DIRECTIONS:
The result should be every line in the data below that carries the string "sidebar".

DATA PROVIDED section start

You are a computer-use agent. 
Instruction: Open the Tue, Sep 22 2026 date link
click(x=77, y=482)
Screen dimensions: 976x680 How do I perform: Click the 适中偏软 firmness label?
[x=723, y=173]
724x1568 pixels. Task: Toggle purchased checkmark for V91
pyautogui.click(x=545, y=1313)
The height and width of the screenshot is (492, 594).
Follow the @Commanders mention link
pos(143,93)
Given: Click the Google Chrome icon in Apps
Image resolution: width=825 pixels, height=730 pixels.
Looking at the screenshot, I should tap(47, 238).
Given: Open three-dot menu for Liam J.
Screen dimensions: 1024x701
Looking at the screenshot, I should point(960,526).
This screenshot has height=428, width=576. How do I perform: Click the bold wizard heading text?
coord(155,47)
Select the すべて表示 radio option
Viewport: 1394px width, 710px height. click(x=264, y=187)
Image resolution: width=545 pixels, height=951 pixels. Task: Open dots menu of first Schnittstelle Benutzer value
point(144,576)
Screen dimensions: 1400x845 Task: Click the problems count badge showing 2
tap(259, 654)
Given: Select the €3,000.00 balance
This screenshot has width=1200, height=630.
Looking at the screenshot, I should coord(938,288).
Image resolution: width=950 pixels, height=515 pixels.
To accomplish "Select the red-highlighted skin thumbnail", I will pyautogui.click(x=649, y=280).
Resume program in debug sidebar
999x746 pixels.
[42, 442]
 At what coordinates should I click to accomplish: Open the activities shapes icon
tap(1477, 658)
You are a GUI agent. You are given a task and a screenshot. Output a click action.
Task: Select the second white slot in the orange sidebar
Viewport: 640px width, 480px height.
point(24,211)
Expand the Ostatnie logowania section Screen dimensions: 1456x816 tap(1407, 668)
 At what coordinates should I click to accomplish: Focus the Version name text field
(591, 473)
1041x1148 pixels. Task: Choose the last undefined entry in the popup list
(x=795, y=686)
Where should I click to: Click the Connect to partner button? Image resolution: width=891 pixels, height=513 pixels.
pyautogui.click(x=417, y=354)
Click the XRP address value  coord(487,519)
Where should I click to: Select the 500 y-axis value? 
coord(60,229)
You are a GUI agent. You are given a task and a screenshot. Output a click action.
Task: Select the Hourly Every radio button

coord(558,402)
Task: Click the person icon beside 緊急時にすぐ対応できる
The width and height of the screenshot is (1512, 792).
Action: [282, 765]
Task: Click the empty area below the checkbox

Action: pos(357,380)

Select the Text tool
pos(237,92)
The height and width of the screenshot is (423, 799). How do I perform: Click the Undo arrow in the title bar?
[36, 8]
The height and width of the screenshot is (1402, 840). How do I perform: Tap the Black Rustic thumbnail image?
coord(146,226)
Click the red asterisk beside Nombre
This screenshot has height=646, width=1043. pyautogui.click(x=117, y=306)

DATA PROVIDED section end

ANSWER BOX:
Resume program in debug sidebar
Task: Select the second white slot in the orange sidebar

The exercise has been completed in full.